NEW YORK – In a letter sent to President Obama, a former FBI Special Agent called for the president to grant clemency to Native American activist Leonard Peltier.

Former Agent John C. “Jack” Ryan wrote in the letter “In my opinion…the circumstances surrounding the case in combination with the passage of 4 decades of time served support his request to live his final years at home.”

Peltier was convicted in 1975, and has remained behind bars despite concerns about political bias and injustice that have clouded his case. Now the 72 year-old’s health is failing, he has exhausted all appeals, and he is not up for parole until 2024. More than 100,000 people have signed an Amnesty International petition calling for him to freed.

Ryan was a charter member of the FBI Agents Association and was with the Bureau from 1966 to his removal in 1987, when he refused to investigate activists protesting U.S. involvement in Nicaragua because he believed that they had done nothing wrong. As an agent, he wrote in his letter, “we were taught to follow orders and we acted on good faith on the directions given, believing we were doing the right thing.” Of the events that led to the end of his FBI career, he said “I was faced with a moral dilemma and did what I thought was right.”

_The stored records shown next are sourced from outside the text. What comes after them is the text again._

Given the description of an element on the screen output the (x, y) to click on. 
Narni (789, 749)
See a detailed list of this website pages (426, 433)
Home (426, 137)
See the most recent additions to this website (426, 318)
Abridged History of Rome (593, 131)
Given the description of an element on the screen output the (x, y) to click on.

“The FBI’s perpetual demonization of Leonard Peltier is an effort to poison public opinion and avoid self-reflection,” said Cynthia K. Dunne, a former federal prosecutor and co-counsel for Peltier. “Mr. Peltier’s clemency petition is not a referendum on federal law enforcement. It presents a moral imperative which President Obama has the opportunity to address. By reckoning with the past and moving forward in the best interests of justice, reconciliation and compassion, we can become a stronger nation. It is time to free Leonard Peltier.”

“Leonard Peltier may die in prison unless the president acts before his term is up,” said Zeke Johnson of Amnesty International USA. “President Obama should seize the opportunity to grant clemency to Leonard Peltier as a humanitarian gesture.”


Last week, the former head of the prosecution team that convicted Peltier also wrote to President Obama calling for clemency. Former U.S. Attorney James H. Reynolds wrote that clemency for Peltier would be “in the best interest of Justice.”

Chairman of the Standing Rock Sioux tribe, Dave Archambault II also sent a letter to President Obama about the case. Over 50 Members of Congress and others—including federal appellate Judge Gerald Heaney, who sat as a member of the court in two of Peltier’s appeals—have all called for his immediate release.